(Dataset entries)
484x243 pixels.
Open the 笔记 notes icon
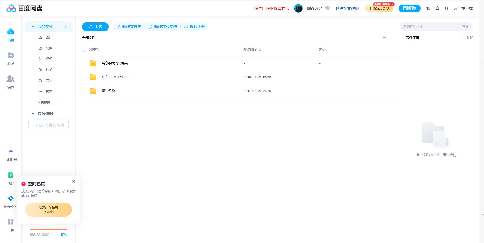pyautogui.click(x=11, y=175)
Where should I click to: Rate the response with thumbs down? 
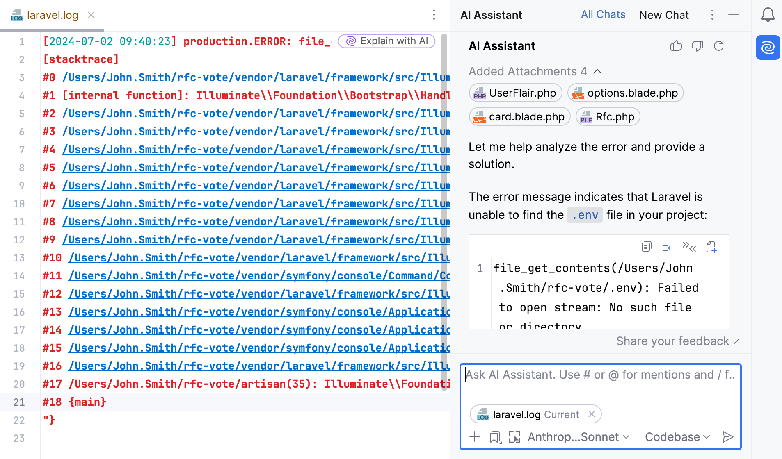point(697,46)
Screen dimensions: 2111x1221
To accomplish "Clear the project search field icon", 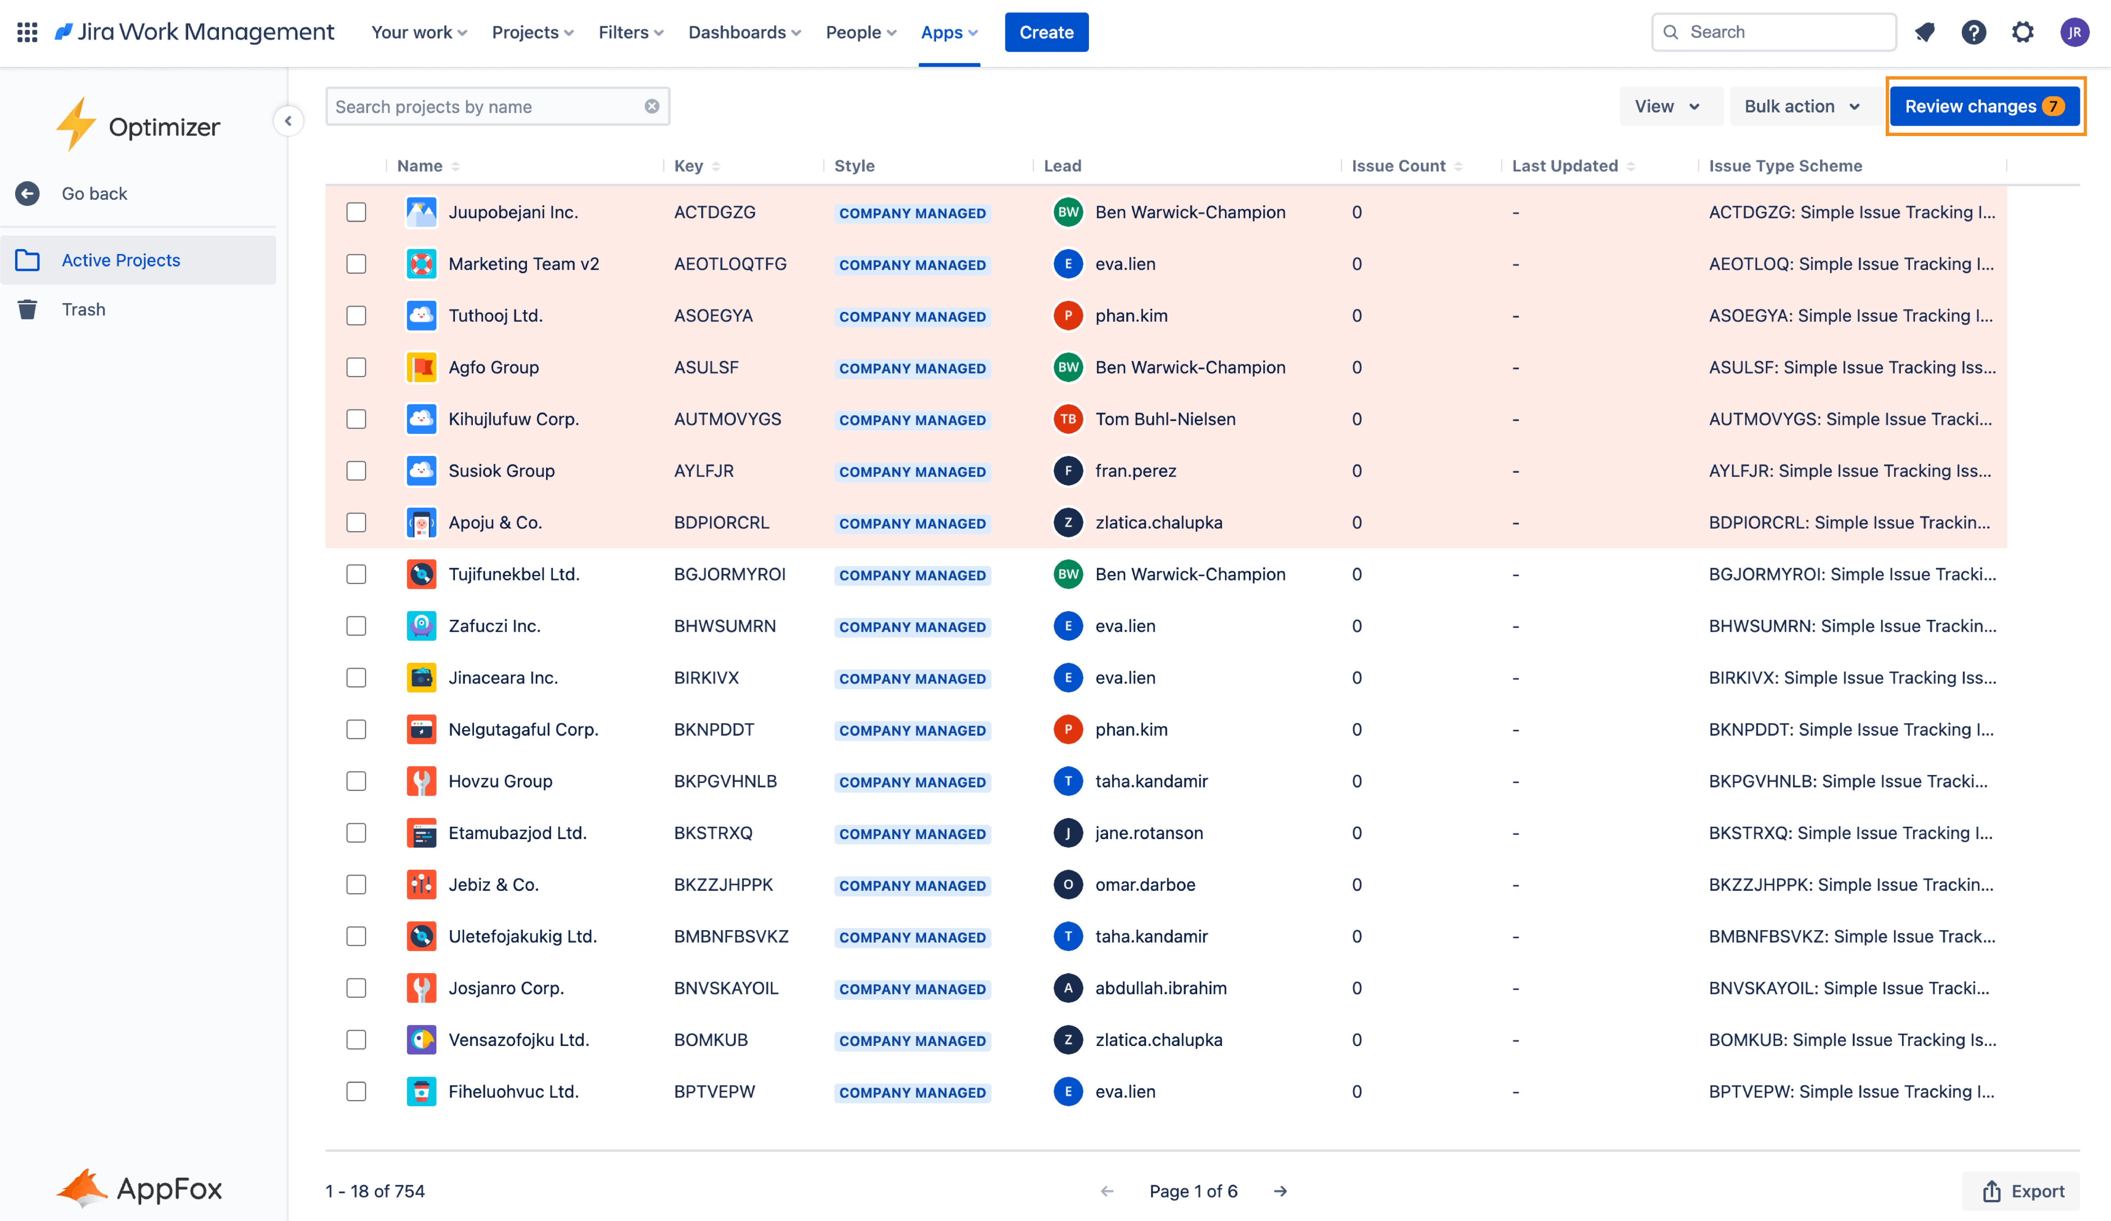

→ **Task item**: Could you write out, word for word, the lines from the one containing "Open the 笔记 notes icon" through the last line of the records, leaving out the pictures?

→ **Completed task**:
Open the 笔记 notes icon
pyautogui.click(x=11, y=175)
Where should I click to: Rate the response with thumbs down? 
point(697,46)
Screen dimensions: 2111x1221
To accomplish "Clear the project search field icon", 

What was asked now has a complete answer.